Jeunes critiques libanais
Plus de 20 000 élèves des écoles publiques et privées libanaises ont été accueillis au Salon du livre francophone de Beyrouth dans le cadre des nombreuses visites et rencontres du volet jeunesse, « Jeunes critiques libanais ». De nombreuses animations - rencontres avec des auteurs, des illustrateurs, des éditeurs jeunesse, des libraires… - ont permis aux plus jeunes de faire l’expérience du plaisir de lire et ont contribué ainsi à renforcer la francophonie de demain. Une douzaine d’auteurs jeunesse français étaient invités. Par ailleurs, le prix « Jeunes critiques libanais » a été décerné en présence de leurs auteurs à deux ouvrages choisis par deux jurys d’élèves, l’un constitué d’enfants et l’autre d’adolescents. Cette année, les livres jeunesse d’éducation et de sensibilisation à l’environnement ont particulièrement été mis à l’honneur. Le stand du réseau des écoles à programme français, où étaient conjointement présentes l’AEFE (Agence pour l’enseignement français à l’étranger) et la MLF (Mission laïque française), a proposé lui aussi de nombreuses animations, avec le lancement du concours BD et du concours « traduction », ainsi qu’une table ronde où des auteurs étaient invités à rencontrer les élèves, sans oublier la remise des prix du concours AEFE 2014. Le prix littéraire des lycéens 2016 a également été lancé au salon.

Traduction
La traduction est un des axes principaux du salon, valorisant les passerelles entre les langues française et arabe. De quoi rappeler que ni la francophonie ni le Salon du livre francophone de Beyrouth ne sont là pour traduire la seule pensée des écrivains français ou en répandre le prestige. Pour la troisième année consécutive, les éditeurs arabophones libanais étaient donc présents au Salon du livre francophone, pour présenter leurs livres traduits du français. Plusieurs ouvrages en arabe récemment traduits ont été lancés, parmi lesquels : Le dernier seigneur de Marsad de Charif Majdalani (Le Seuil – Hachette Antoine), Jérusalem 1900 de Vincent Lemire (Armand Colin – Dar al Farabi), Sadate de Robert Solé (Le Seuil – Hachette Antoine), Meursault contre-enquête de Kamel Daoud (Actes Sud – Barzakh – Dar al Jadeed).   Un atelier de traducteurs s’est également tenu avec l’IFPO (Institut français du Proche-Orient) et la revue en ligne La vie des idées ; il a accueilli une dizaine de jeunes traducteurs de sciences humaines et sociales, venus du Liban, d’Egypte, de Tunisie, d’Algérie et du Maroc, et qui ont réalisé des traductions pertinentes d’articles critiques du français vers l’arabe.

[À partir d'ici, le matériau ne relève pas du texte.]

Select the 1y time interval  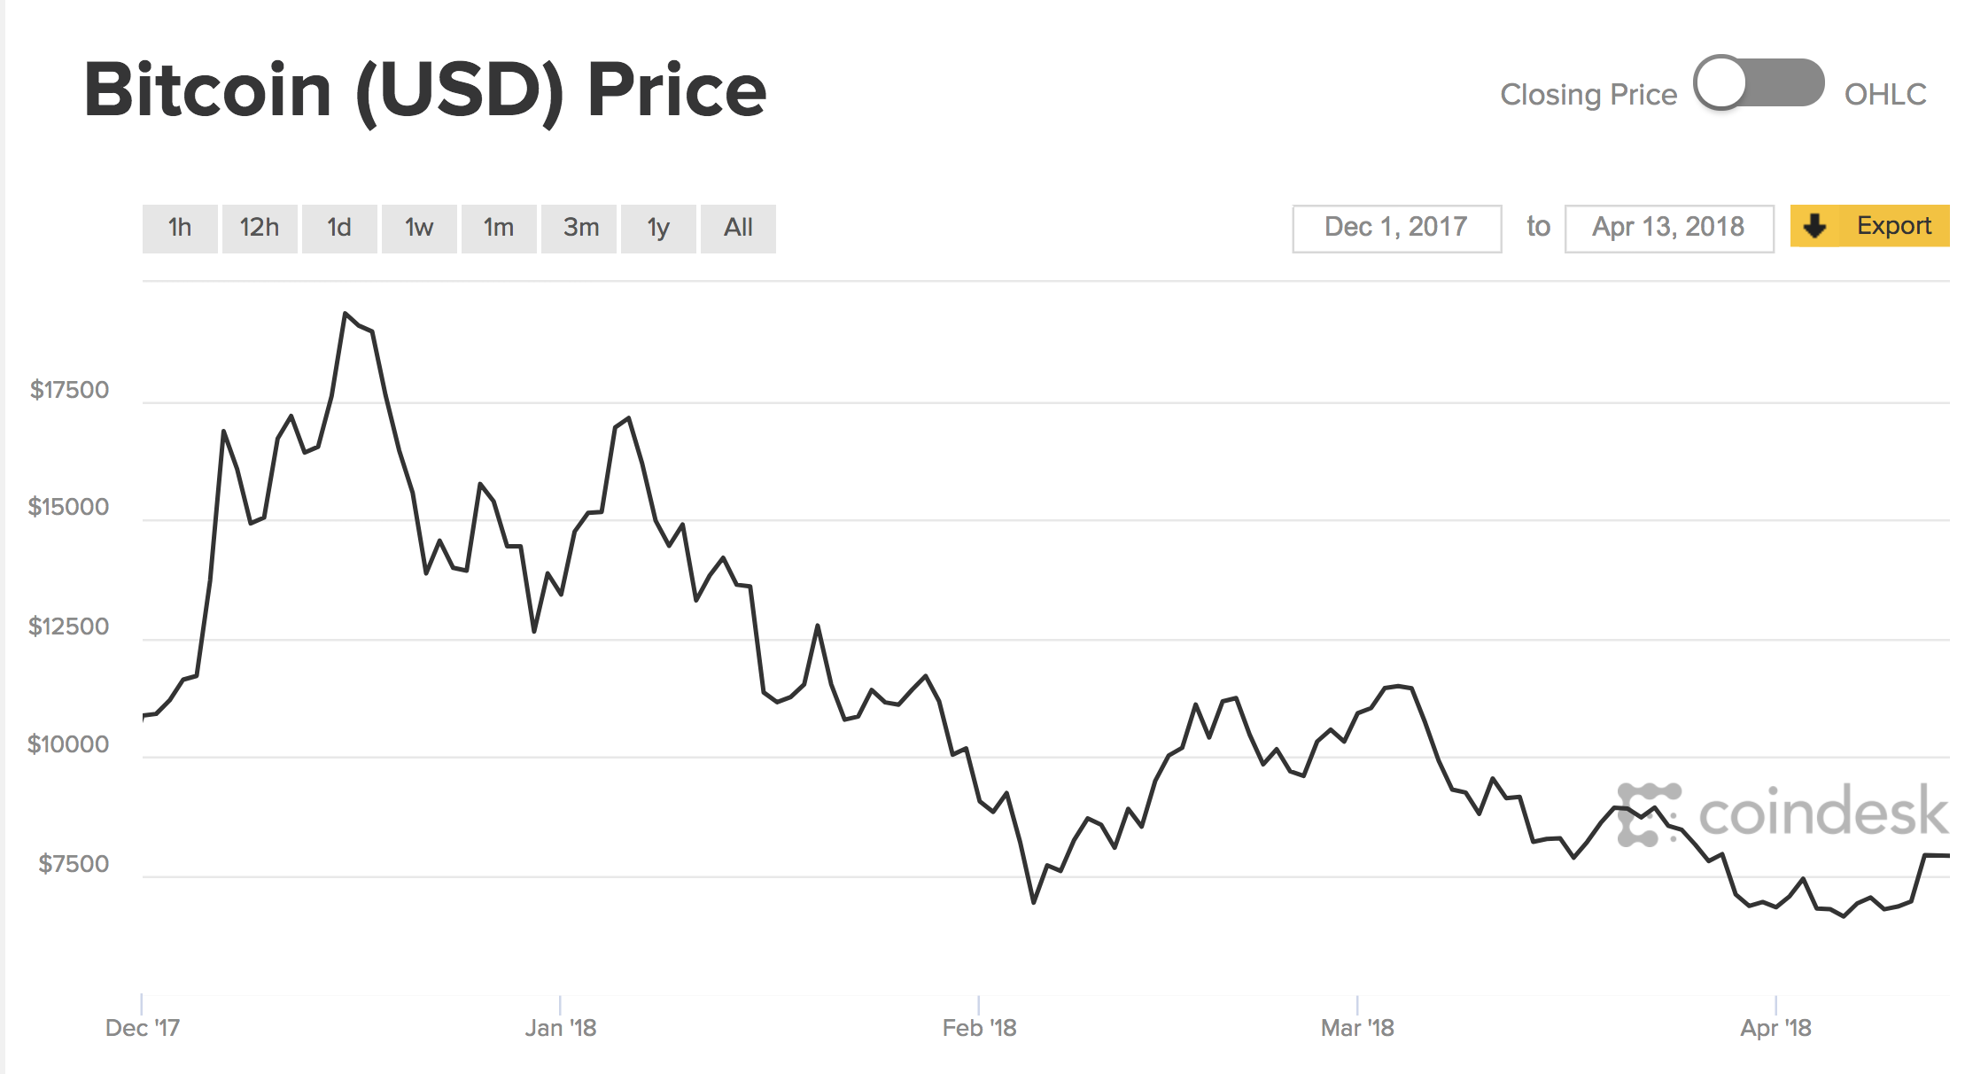click(x=659, y=228)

La recherche universitaire
De nombreux chercheurs ont été invités au salon, sur le stand de l’IFPO mais aussi dans de nombreuses conférences ou tables rondes, pour traiter de thèmes aussi divers que le dynamisme de l’édition jeunesse en langue arabe, l’histoire des bains collectifs en Orient, l’écriture et les conflits, le patrimoine architectural et l’actualité de la région.

Dessins libres pour libres livres
On notera une présence plus marquée que les années précédentes de la bande dessinée et du roman graphique, avec entre autres Zeina Abirached, Jean-Pierre Filiu, Guy Delisle, Benoît Peters, Lamia Ziade, Thierry Belfroid ou Yslaire, et le lancement de l’édition 2015 de la revue libanaise de bandes dessinées et d’arts graphiques, Samandal.